Pixel coordinate grounding data:
^^^^
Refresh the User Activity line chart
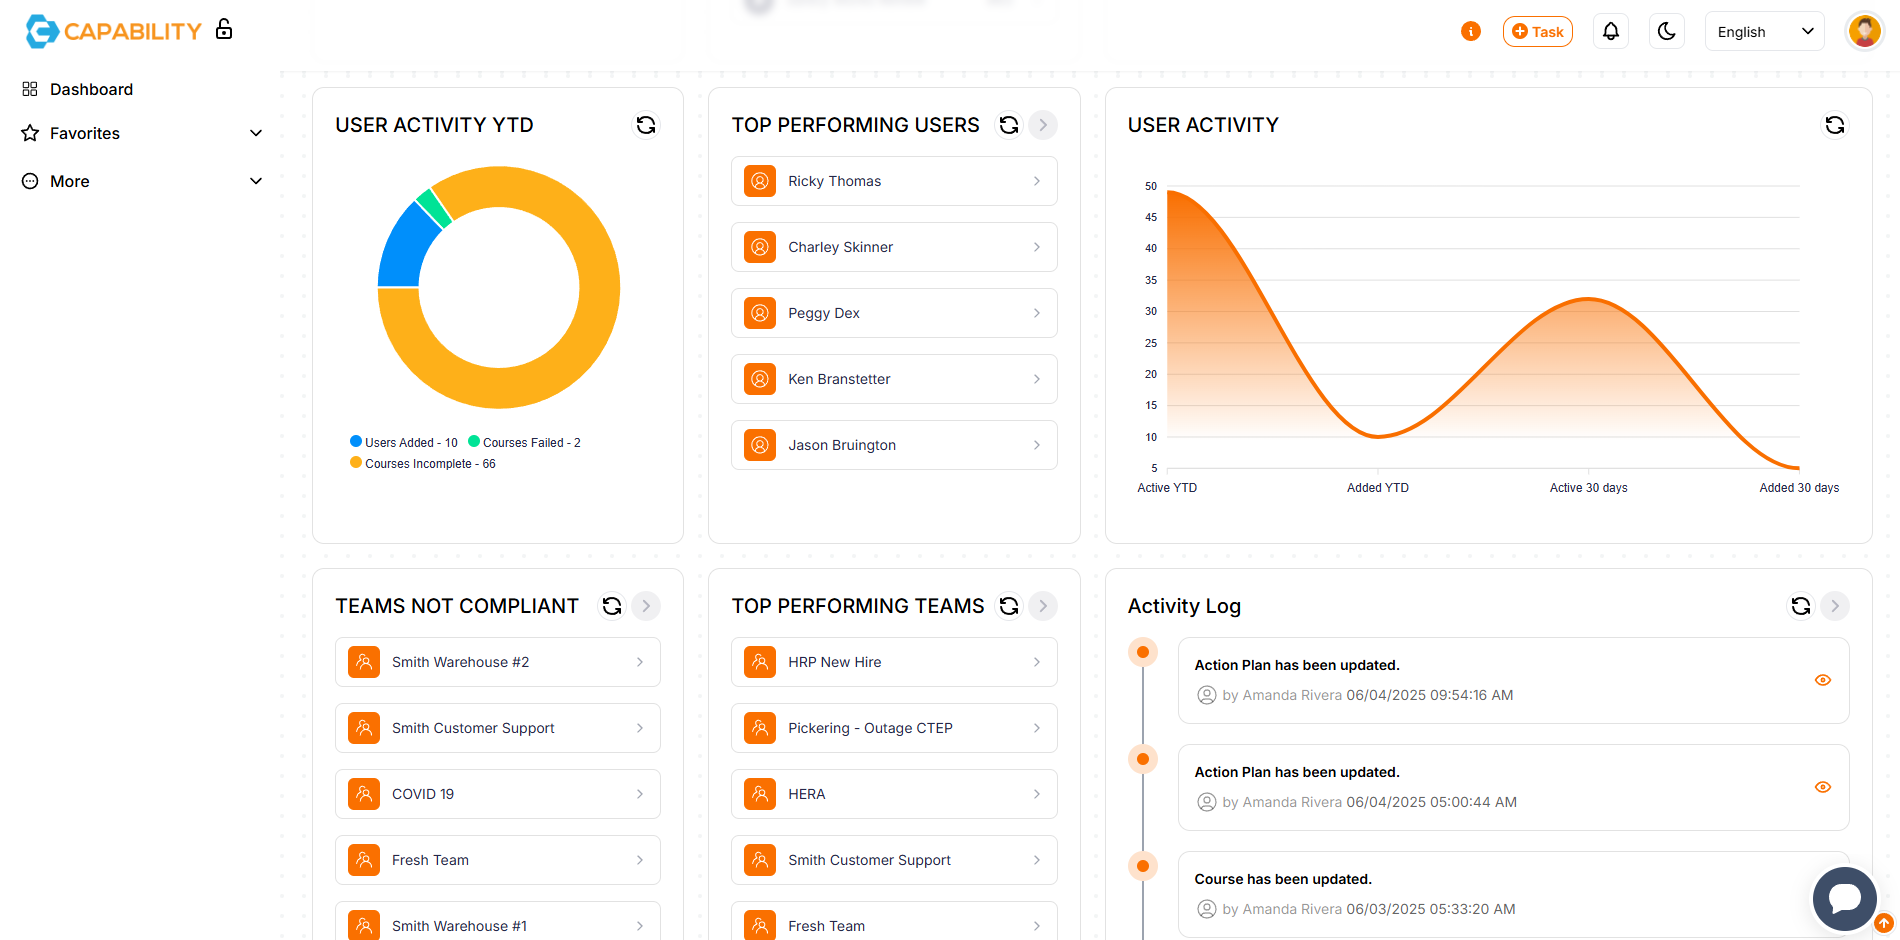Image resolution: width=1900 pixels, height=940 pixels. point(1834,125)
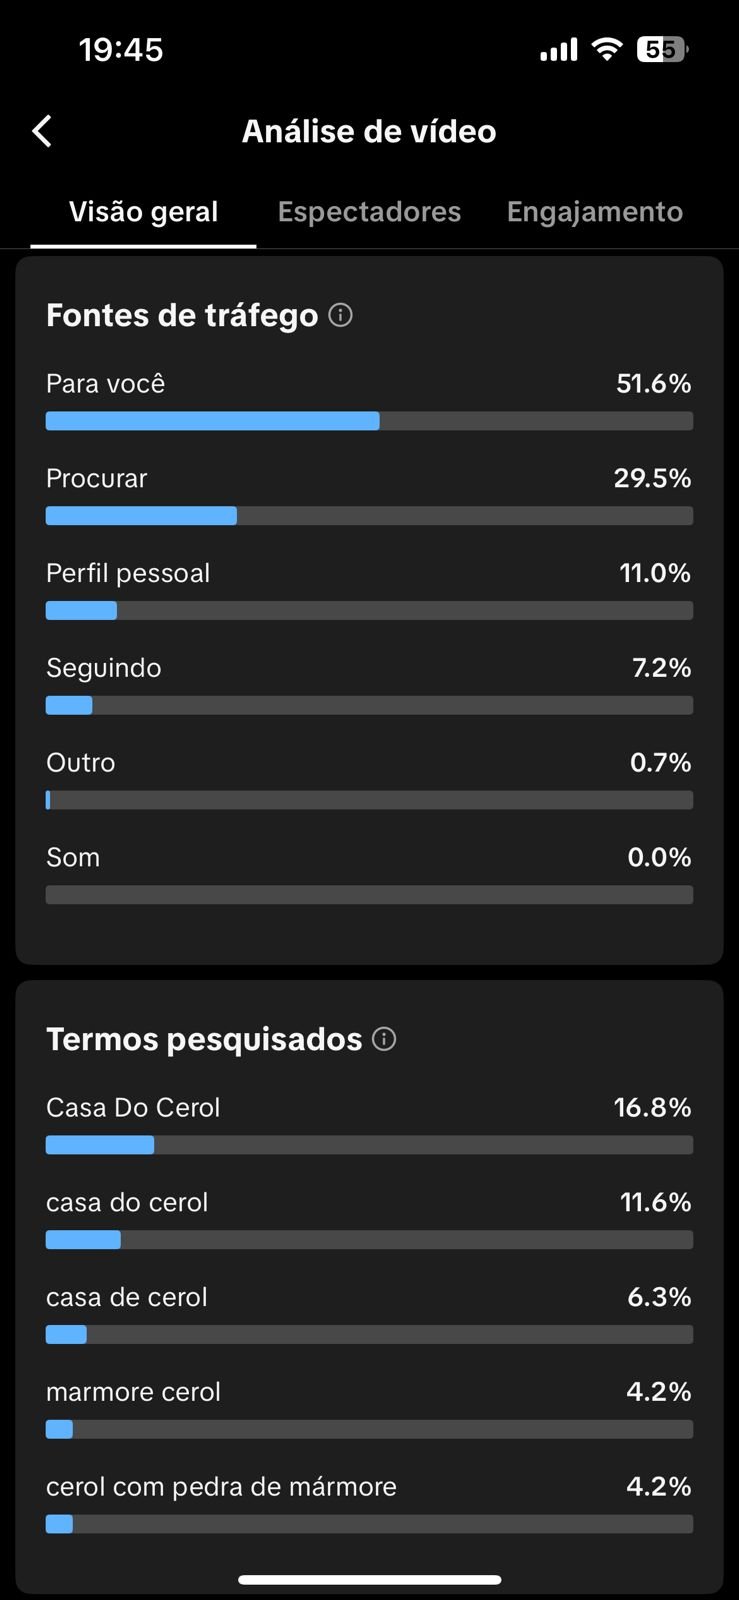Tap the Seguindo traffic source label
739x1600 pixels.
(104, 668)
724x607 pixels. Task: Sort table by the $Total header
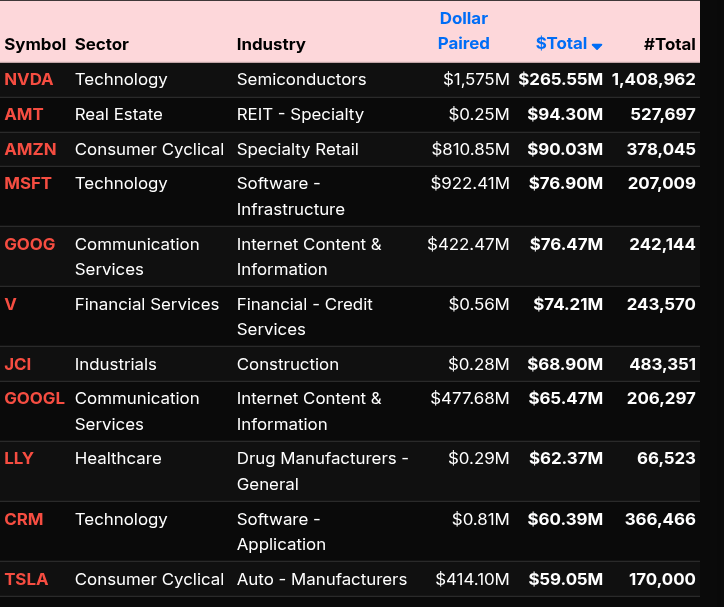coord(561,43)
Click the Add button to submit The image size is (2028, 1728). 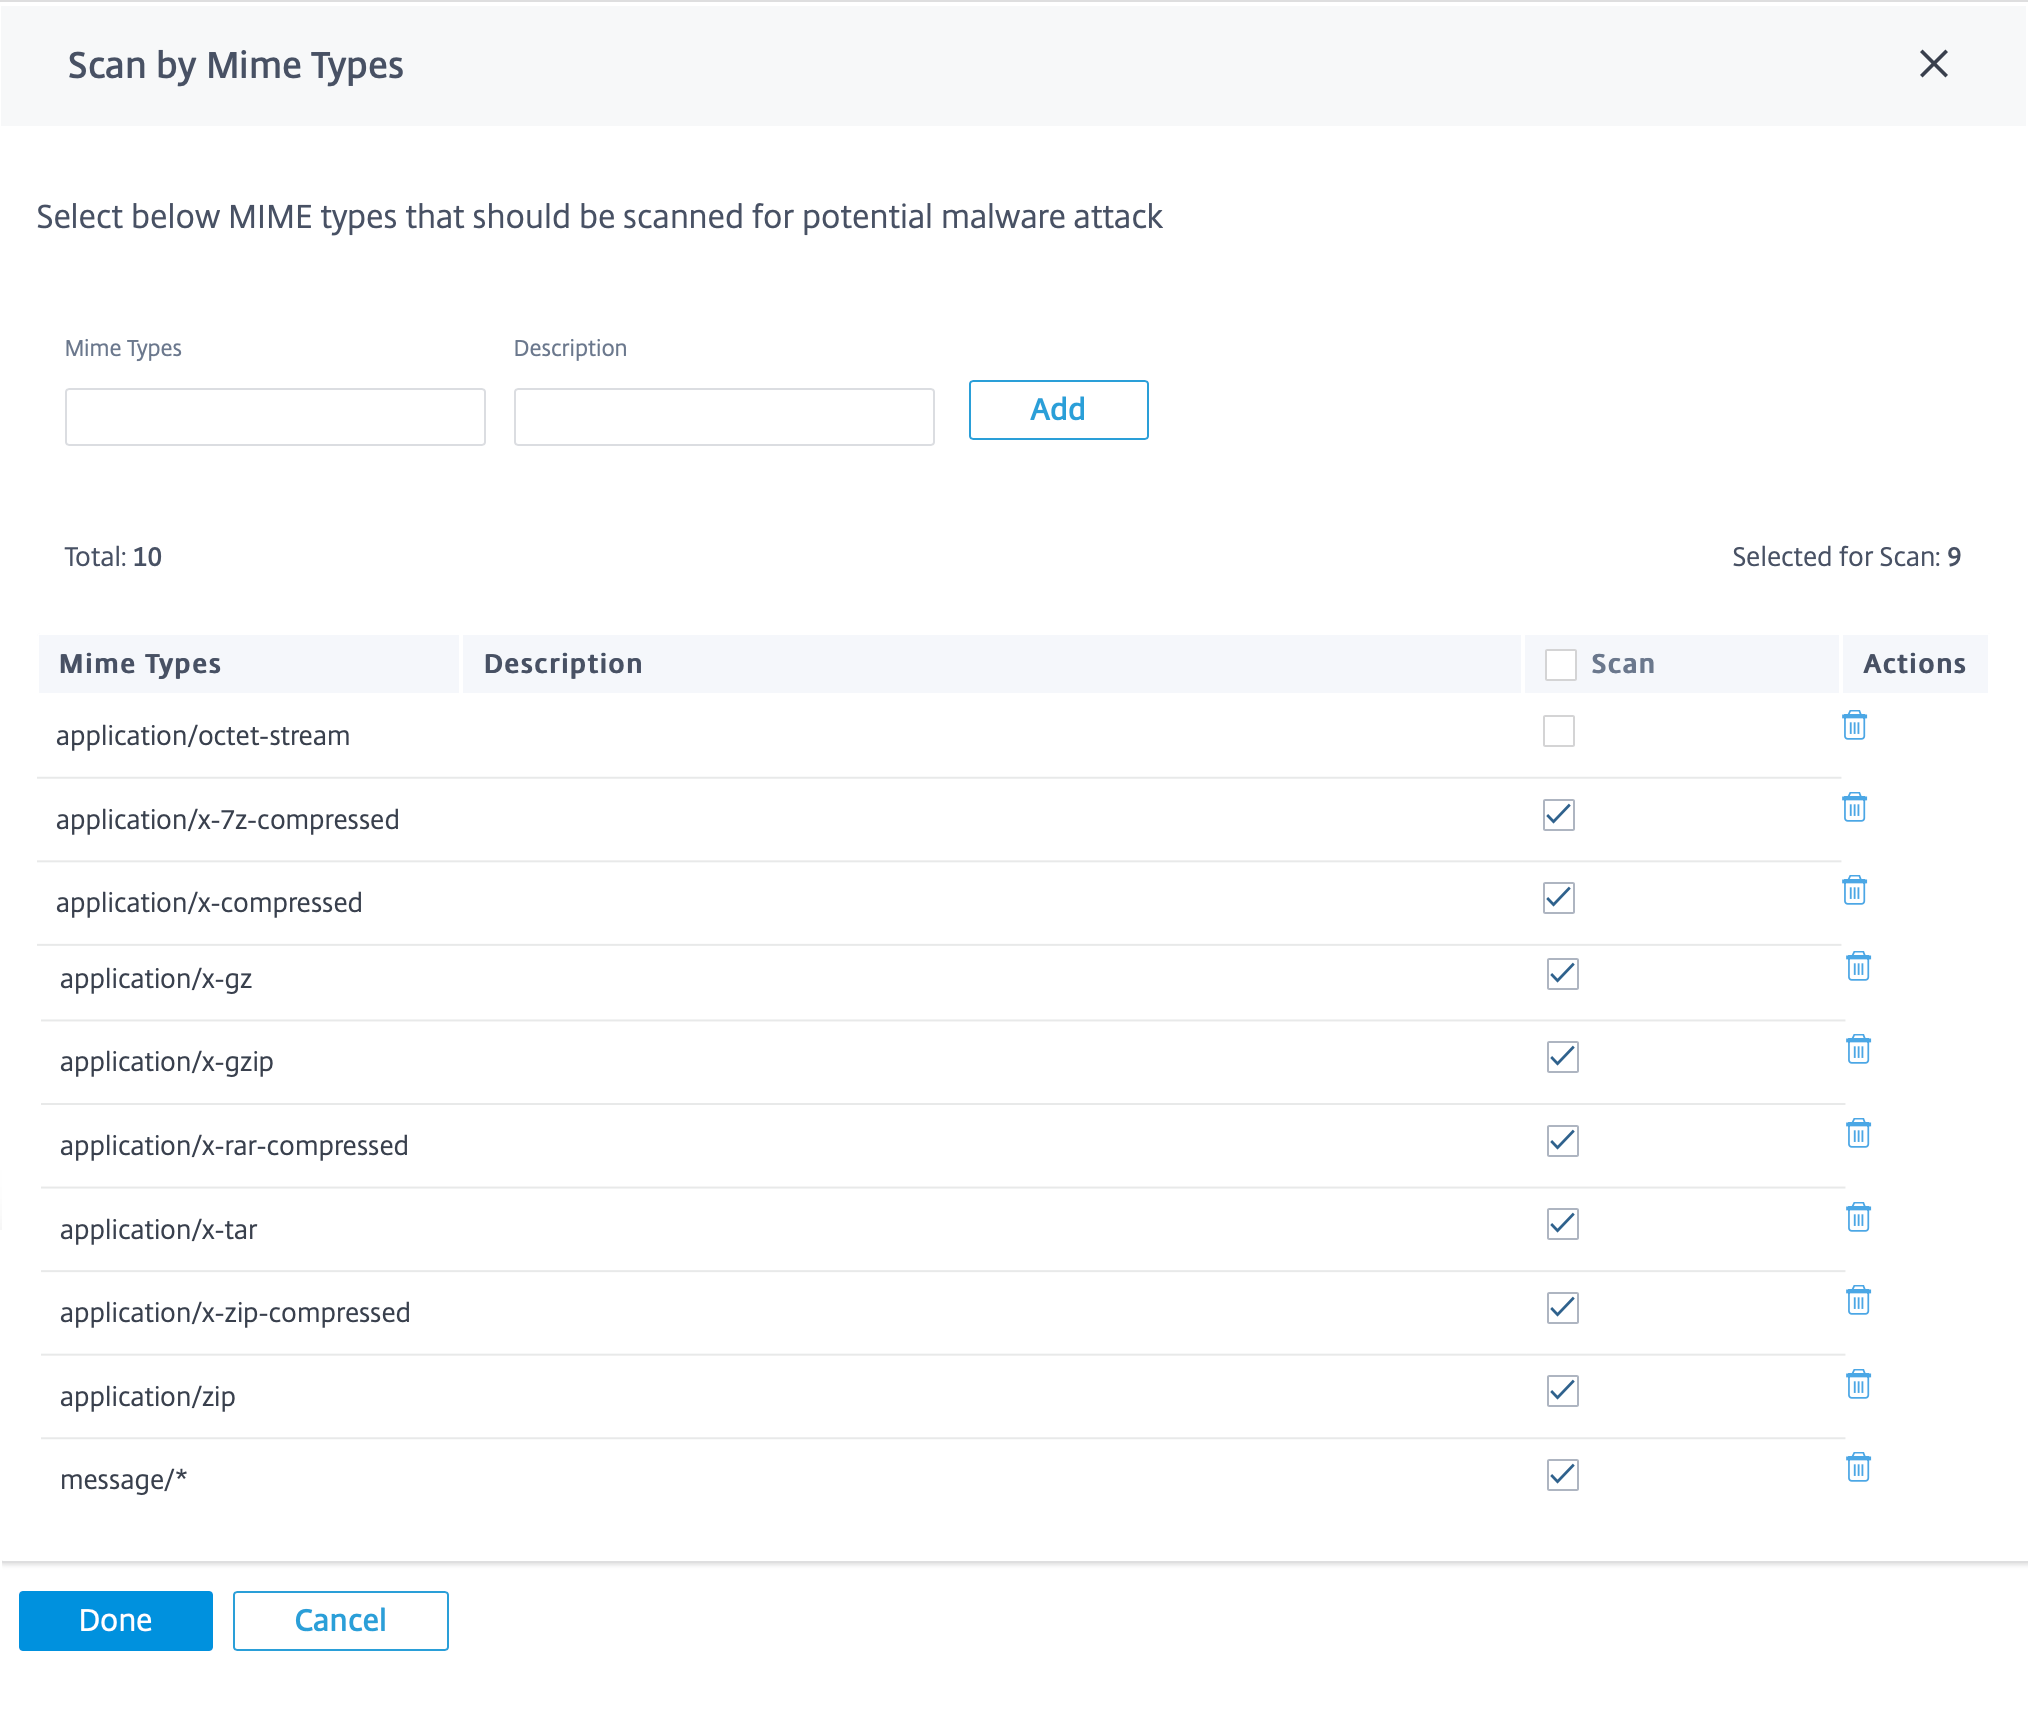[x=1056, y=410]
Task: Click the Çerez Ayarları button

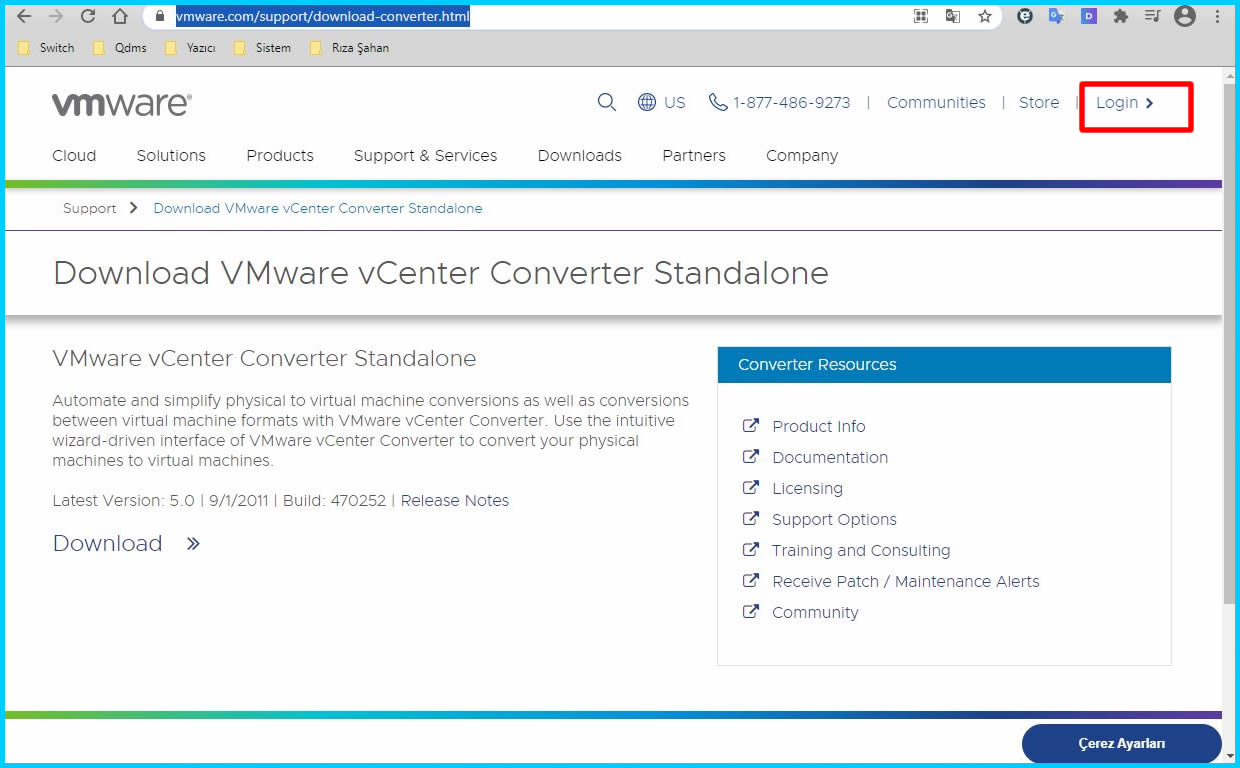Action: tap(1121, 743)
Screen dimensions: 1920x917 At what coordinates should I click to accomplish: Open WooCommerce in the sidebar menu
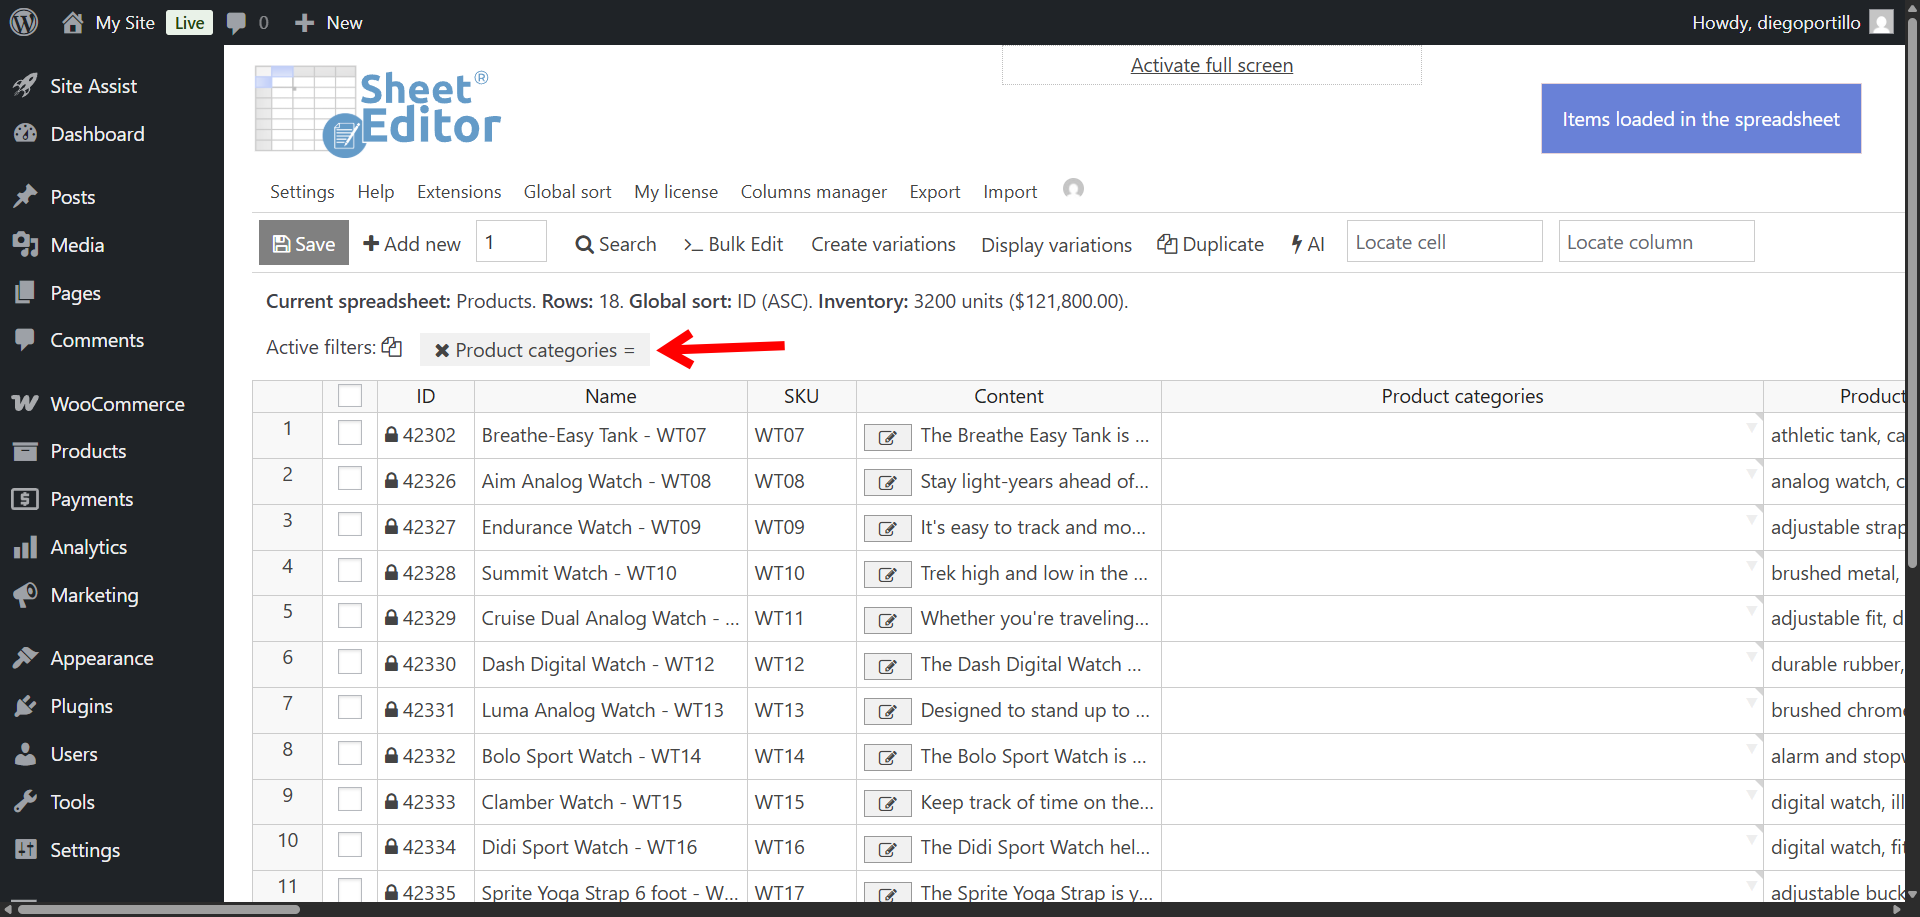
^^^^
EXERCISE DETAILS: Pictures are not part of the copy. Output only the lines from the one with "Task: Click the Çerez Ayarları button" through the final line of the records, exactly as given.

EXERCISE ANSWER:
Task: Click the Çerez Ayarları button

Action: tap(1121, 743)
Screen dimensions: 1920x917 At what coordinates should I click to accomplish: Open WooCommerce in the sidebar menu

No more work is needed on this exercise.